Problem description – From the line with "Given: Click edit icon on top Visitors widget" through the line with "Task: Select the Brand", inclusive, return each line of the data below exactly and leave the rest out.

Data shown –
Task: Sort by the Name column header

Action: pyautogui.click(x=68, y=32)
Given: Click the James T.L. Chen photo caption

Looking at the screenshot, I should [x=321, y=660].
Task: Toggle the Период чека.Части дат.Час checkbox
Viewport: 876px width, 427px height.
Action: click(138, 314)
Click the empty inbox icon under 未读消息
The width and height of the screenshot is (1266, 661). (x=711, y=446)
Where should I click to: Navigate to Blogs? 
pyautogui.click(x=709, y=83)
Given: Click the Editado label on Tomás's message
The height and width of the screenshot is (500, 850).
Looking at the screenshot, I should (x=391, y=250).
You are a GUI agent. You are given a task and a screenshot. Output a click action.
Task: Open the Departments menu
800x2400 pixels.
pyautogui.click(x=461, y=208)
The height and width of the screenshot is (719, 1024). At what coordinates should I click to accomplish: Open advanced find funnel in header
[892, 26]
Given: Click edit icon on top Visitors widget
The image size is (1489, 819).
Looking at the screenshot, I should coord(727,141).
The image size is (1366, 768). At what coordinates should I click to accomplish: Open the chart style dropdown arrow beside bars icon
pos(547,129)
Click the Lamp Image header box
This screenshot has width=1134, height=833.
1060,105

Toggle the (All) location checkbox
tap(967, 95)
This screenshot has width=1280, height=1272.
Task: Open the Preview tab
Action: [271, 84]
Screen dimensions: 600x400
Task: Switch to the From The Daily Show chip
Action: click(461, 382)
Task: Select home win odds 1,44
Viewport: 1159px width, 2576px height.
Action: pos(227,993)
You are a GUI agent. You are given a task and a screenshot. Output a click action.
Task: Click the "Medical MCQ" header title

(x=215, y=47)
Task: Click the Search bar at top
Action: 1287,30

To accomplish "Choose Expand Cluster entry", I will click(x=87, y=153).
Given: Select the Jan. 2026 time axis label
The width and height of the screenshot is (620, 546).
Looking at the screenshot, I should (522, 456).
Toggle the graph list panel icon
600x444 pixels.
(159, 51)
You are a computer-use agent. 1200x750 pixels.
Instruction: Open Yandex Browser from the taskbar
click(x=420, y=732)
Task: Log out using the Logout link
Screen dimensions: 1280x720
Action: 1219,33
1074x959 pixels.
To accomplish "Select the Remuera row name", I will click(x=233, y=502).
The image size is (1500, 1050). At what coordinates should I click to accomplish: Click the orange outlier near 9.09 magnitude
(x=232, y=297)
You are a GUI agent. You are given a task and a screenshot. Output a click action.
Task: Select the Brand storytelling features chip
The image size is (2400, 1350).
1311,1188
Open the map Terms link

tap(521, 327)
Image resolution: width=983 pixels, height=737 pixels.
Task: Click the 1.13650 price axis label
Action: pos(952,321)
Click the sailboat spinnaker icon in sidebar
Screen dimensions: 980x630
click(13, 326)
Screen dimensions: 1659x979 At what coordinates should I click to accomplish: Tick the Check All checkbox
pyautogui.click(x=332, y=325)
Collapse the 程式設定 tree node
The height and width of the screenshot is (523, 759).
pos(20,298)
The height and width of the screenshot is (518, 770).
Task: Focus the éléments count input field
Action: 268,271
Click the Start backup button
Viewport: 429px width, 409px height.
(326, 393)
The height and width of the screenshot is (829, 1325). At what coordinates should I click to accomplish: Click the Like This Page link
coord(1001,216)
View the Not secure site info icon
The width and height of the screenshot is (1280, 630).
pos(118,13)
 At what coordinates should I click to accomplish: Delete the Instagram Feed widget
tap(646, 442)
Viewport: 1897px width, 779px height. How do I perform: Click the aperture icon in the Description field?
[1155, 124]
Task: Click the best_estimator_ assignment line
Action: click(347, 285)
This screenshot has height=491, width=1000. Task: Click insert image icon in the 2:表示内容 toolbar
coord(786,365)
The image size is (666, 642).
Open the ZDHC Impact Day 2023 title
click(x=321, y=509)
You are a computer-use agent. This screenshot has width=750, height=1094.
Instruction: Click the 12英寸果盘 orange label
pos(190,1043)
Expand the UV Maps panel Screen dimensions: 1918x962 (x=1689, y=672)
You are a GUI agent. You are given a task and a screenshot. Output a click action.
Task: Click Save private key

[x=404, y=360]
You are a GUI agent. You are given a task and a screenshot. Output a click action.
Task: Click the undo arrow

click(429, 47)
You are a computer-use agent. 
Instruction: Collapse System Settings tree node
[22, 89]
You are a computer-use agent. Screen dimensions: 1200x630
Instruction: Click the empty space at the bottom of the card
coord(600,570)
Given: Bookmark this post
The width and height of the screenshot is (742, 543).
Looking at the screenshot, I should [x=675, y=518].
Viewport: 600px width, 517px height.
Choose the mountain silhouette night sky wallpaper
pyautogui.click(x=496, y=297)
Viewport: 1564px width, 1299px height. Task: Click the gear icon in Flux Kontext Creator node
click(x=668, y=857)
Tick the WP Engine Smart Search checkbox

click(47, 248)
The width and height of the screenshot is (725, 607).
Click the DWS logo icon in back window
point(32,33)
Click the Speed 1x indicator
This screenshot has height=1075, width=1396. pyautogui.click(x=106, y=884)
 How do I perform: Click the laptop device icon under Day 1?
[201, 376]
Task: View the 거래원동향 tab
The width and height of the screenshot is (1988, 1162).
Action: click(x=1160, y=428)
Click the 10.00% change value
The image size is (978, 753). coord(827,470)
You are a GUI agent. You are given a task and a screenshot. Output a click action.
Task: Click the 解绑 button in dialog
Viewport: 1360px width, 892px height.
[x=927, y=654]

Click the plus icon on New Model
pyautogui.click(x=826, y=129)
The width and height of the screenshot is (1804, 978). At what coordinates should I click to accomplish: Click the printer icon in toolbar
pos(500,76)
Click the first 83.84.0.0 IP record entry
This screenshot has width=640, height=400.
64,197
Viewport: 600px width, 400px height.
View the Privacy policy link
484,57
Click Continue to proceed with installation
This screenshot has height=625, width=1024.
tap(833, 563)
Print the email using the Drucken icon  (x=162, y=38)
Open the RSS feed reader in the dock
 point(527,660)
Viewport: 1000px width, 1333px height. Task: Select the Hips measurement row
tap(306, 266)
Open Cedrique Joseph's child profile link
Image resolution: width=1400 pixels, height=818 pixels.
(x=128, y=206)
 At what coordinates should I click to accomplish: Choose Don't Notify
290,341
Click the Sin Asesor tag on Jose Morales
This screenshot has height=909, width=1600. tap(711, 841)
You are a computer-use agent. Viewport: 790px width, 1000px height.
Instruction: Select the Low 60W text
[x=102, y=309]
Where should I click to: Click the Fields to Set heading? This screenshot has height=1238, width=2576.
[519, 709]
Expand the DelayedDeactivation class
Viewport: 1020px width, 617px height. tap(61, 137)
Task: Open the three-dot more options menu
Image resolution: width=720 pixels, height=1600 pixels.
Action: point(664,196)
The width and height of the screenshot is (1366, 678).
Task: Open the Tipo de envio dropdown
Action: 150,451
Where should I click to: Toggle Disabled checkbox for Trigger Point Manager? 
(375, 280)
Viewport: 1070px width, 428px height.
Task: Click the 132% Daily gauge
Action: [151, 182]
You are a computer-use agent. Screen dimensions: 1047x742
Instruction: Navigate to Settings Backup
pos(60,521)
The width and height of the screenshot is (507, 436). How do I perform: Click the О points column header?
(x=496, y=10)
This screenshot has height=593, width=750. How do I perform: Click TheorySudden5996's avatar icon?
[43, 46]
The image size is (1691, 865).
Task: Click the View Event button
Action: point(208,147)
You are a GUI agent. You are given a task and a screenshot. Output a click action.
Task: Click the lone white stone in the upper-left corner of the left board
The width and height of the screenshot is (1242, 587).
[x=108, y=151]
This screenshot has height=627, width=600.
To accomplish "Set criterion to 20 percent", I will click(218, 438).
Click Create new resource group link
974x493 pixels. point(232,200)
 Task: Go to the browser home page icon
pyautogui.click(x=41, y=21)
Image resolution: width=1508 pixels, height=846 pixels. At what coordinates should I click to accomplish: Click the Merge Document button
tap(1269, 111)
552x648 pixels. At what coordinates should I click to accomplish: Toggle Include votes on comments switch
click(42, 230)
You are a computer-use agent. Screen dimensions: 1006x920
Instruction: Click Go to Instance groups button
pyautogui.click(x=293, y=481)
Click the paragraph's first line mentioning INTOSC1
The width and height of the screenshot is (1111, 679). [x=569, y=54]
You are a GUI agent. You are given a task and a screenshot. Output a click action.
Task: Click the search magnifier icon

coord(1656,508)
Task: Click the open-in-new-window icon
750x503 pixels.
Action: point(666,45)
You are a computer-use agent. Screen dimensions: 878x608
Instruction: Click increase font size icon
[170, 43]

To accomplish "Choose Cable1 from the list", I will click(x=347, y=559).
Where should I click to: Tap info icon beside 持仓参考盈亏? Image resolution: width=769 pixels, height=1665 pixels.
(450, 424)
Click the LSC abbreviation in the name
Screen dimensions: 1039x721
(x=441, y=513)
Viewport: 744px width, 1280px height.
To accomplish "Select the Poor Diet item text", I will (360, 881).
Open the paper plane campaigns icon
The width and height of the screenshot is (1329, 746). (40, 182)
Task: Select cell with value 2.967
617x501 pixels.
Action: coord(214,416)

Response box –
Given: Click edit icon on top Visitors widget
The image size is (1489, 819).
Looking at the screenshot, I should coord(727,141).
The image size is (1366, 768). At what coordinates should I click to accomplish: Open the chart style dropdown arrow beside bars icon
pos(547,129)
Click the Lamp Image header box
This screenshot has width=1134, height=833.
1060,105

Toggle the (All) location checkbox
tap(967, 95)
This screenshot has width=1280, height=1272.
Task: Open the Preview tab
Action: [271, 84]
Screen dimensions: 600x400
Task: Switch to the From The Daily Show chip
Action: click(461, 382)
Task: Select home win odds 1,44
Viewport: 1159px width, 2576px height.
Action: pos(227,993)
You are a GUI agent. You are given a task and a screenshot. Output a click action.
Task: Click the "Medical MCQ" header title

(x=215, y=47)
Task: Click the Search bar at top
Action: 1287,30

To accomplish "Choose Expand Cluster entry", I will click(x=87, y=153).
Given: Select the Jan. 2026 time axis label
The width and height of the screenshot is (620, 546).
Looking at the screenshot, I should (522, 456).
Toggle the graph list panel icon
600x444 pixels.
(159, 51)
You are a computer-use agent. 1200x750 pixels.
Instruction: Open Yandex Browser from the taskbar
click(x=420, y=732)
Task: Log out using the Logout link
Screen dimensions: 1280x720
Action: 1219,33
1074x959 pixels.
To accomplish "Select the Remuera row name", I will click(x=233, y=502).
The image size is (1500, 1050). At what coordinates should I click to accomplish: Click the orange outlier near 9.09 magnitude
(x=232, y=297)
You are a GUI agent. You are given a task and a screenshot. Output a click action.
Task: Select the Brand storytelling features chip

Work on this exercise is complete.